▸ **Stored records**
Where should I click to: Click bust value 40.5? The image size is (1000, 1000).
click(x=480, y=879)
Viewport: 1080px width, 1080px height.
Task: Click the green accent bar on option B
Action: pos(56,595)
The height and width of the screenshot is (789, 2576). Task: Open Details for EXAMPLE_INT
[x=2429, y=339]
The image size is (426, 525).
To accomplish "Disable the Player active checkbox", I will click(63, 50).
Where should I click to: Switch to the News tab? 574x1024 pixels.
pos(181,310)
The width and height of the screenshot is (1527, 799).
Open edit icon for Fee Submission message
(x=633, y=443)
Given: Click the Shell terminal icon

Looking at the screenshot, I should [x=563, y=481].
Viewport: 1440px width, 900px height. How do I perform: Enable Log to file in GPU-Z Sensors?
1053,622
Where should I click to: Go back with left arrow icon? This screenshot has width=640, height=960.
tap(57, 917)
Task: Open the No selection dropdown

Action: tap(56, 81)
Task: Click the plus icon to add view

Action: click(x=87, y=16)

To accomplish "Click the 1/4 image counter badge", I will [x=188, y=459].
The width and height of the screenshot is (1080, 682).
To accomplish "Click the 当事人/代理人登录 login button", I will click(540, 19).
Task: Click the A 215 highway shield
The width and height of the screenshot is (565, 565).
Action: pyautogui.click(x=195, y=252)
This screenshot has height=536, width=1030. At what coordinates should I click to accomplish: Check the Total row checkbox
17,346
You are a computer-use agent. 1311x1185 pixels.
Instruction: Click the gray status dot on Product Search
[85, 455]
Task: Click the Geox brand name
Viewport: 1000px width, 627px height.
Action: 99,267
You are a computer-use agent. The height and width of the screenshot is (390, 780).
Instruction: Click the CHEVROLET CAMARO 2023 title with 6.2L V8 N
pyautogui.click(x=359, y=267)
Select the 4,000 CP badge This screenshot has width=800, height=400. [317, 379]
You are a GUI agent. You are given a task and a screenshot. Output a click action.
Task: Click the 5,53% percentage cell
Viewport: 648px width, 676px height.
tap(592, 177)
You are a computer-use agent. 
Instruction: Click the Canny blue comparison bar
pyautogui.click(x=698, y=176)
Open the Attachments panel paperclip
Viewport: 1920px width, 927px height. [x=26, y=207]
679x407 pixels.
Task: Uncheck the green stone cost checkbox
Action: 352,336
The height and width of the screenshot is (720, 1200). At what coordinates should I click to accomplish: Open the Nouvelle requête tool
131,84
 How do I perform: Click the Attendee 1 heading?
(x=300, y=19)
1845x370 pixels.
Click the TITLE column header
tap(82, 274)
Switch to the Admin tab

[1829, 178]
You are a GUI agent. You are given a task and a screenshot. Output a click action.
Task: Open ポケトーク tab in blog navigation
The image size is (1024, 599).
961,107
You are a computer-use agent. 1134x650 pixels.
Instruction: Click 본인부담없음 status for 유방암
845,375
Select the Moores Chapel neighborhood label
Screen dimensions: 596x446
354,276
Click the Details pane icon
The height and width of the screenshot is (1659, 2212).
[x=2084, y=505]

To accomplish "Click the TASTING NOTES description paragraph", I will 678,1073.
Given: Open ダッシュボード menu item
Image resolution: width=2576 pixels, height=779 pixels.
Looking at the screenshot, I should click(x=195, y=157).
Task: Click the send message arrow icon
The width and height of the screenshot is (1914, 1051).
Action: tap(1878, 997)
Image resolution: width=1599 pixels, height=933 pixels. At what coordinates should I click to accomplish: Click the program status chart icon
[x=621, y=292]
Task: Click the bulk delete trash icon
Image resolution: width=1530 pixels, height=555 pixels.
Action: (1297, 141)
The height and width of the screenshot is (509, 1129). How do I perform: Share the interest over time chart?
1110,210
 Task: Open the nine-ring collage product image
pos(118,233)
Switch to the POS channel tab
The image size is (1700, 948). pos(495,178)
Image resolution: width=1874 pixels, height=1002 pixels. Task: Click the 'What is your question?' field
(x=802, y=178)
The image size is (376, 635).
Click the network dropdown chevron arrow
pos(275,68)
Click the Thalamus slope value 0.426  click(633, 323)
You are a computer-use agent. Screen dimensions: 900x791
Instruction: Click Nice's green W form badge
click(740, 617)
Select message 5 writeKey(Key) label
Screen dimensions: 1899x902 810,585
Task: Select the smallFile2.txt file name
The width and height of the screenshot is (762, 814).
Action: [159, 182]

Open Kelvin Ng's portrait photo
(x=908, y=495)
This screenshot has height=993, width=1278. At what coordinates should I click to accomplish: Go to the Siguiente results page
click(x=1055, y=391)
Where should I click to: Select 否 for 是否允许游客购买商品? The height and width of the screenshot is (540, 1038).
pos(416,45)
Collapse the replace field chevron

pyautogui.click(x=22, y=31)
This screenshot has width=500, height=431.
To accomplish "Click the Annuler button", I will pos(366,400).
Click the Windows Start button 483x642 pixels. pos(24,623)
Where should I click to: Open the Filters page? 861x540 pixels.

▸ **TASK GOAL**
Faithfully transcribe the whole of the data.

▸ **OUTPUT FOR THIS TASK**
Where should I click to: Click bust value 40.5? The image size is (1000, 1000).
click(x=480, y=879)
Viewport: 1080px width, 1080px height.
Task: Click the green accent bar on option B
Action: pos(56,595)
The height and width of the screenshot is (789, 2576). Task: Open Details for EXAMPLE_INT
[x=2429, y=339]
The image size is (426, 525).
To accomplish "Disable the Player active checkbox", I will click(63, 50).
Where should I click to: Switch to the News tab? 574x1024 pixels.
pos(181,310)
The width and height of the screenshot is (1527, 799).
Open edit icon for Fee Submission message
(x=633, y=443)
Given: Click the Shell terminal icon

Looking at the screenshot, I should [x=563, y=481].
Viewport: 1440px width, 900px height. How do I perform: Enable Log to file in GPU-Z Sensors?
1053,622
Where should I click to: Go back with left arrow icon? This screenshot has width=640, height=960.
tap(57, 917)
Task: Open the No selection dropdown

Action: tap(56, 81)
Task: Click the plus icon to add view

Action: click(x=87, y=16)

To accomplish "Click the 1/4 image counter badge", I will [x=188, y=459].
The width and height of the screenshot is (1080, 682).
To accomplish "Click the 当事人/代理人登录 login button", I will click(540, 19).
Task: Click the A 215 highway shield
The width and height of the screenshot is (565, 565).
Action: pyautogui.click(x=195, y=252)
This screenshot has height=536, width=1030. At what coordinates should I click to accomplish: Check the Total row checkbox
17,346
You are a computer-use agent. 1311x1185 pixels.
Instruction: Click the gray status dot on Product Search
[85, 455]
Task: Click the Geox brand name
Viewport: 1000px width, 627px height.
Action: 99,267
You are a computer-use agent. The height and width of the screenshot is (390, 780).
Instruction: Click the CHEVROLET CAMARO 2023 title with 6.2L V8 N
pyautogui.click(x=359, y=267)
Select the 4,000 CP badge This screenshot has width=800, height=400. [317, 379]
You are a GUI agent. You are given a task and a screenshot. Output a click action.
Task: Click the 5,53% percentage cell
Viewport: 648px width, 676px height.
tap(592, 177)
You are a computer-use agent. 
Instruction: Click the Canny blue comparison bar
pyautogui.click(x=698, y=176)
Open the Attachments panel paperclip
Viewport: 1920px width, 927px height. [x=26, y=207]
679x407 pixels.
Task: Uncheck the green stone cost checkbox
Action: 352,336
The height and width of the screenshot is (720, 1200). At what coordinates should I click to accomplish: Open the Nouvelle requête tool
131,84
 How do I perform: Click the Attendee 1 heading?
(x=300, y=19)
1845x370 pixels.
Click the TITLE column header
tap(82, 274)
Switch to the Admin tab

[1829, 178]
You are a GUI agent. You are given a task and a screenshot. Output a click action.
Task: Open ポケトーク tab in blog navigation
The image size is (1024, 599).
961,107
You are a computer-use agent. 1134x650 pixels.
Instruction: Click 본인부담없음 status for 유방암
845,375
Select the Moores Chapel neighborhood label
Screen dimensions: 596x446
354,276
Click the Details pane icon
The height and width of the screenshot is (1659, 2212).
[x=2084, y=505]

To accomplish "Click the TASTING NOTES description paragraph", I will 678,1073.
Given: Open ダッシュボード menu item
Image resolution: width=2576 pixels, height=779 pixels.
Looking at the screenshot, I should click(x=195, y=157).
Task: Click the send message arrow icon
The width and height of the screenshot is (1914, 1051).
Action: tap(1878, 997)
Image resolution: width=1599 pixels, height=933 pixels. At what coordinates should I click to accomplish: Click the program status chart icon
[x=621, y=292]
Task: Click the bulk delete trash icon
Image resolution: width=1530 pixels, height=555 pixels.
Action: (1297, 141)
The height and width of the screenshot is (509, 1129). How do I perform: Share the interest over time chart?
1110,210
 Task: Open the nine-ring collage product image
pos(118,233)
Switch to the POS channel tab
The image size is (1700, 948). pos(495,178)
Image resolution: width=1874 pixels, height=1002 pixels. Task: Click the 'What is your question?' field
(x=802, y=178)
The image size is (376, 635).
Click the network dropdown chevron arrow
pos(275,68)
Click the Thalamus slope value 0.426  click(633, 323)
You are a computer-use agent. Screen dimensions: 900x791
Instruction: Click Nice's green W form badge
click(740, 617)
Select message 5 writeKey(Key) label
Screen dimensions: 1899x902 810,585
Task: Select the smallFile2.txt file name
The width and height of the screenshot is (762, 814).
Action: [159, 182]

Open Kelvin Ng's portrait photo
(x=908, y=495)
This screenshot has height=993, width=1278. At what coordinates should I click to accomplish: Go to the Siguiente results page
click(x=1055, y=391)
Where should I click to: Select 否 for 是否允许游客购买商品? The height and width of the screenshot is (540, 1038).
pos(416,45)
Collapse the replace field chevron

pyautogui.click(x=22, y=31)
This screenshot has width=500, height=431.
To accomplish "Click the Annuler button", I will pos(366,400).
Click the Windows Start button 483x642 pixels. pos(24,623)
Where should I click to: Open the Filters page? 861x540 pixels.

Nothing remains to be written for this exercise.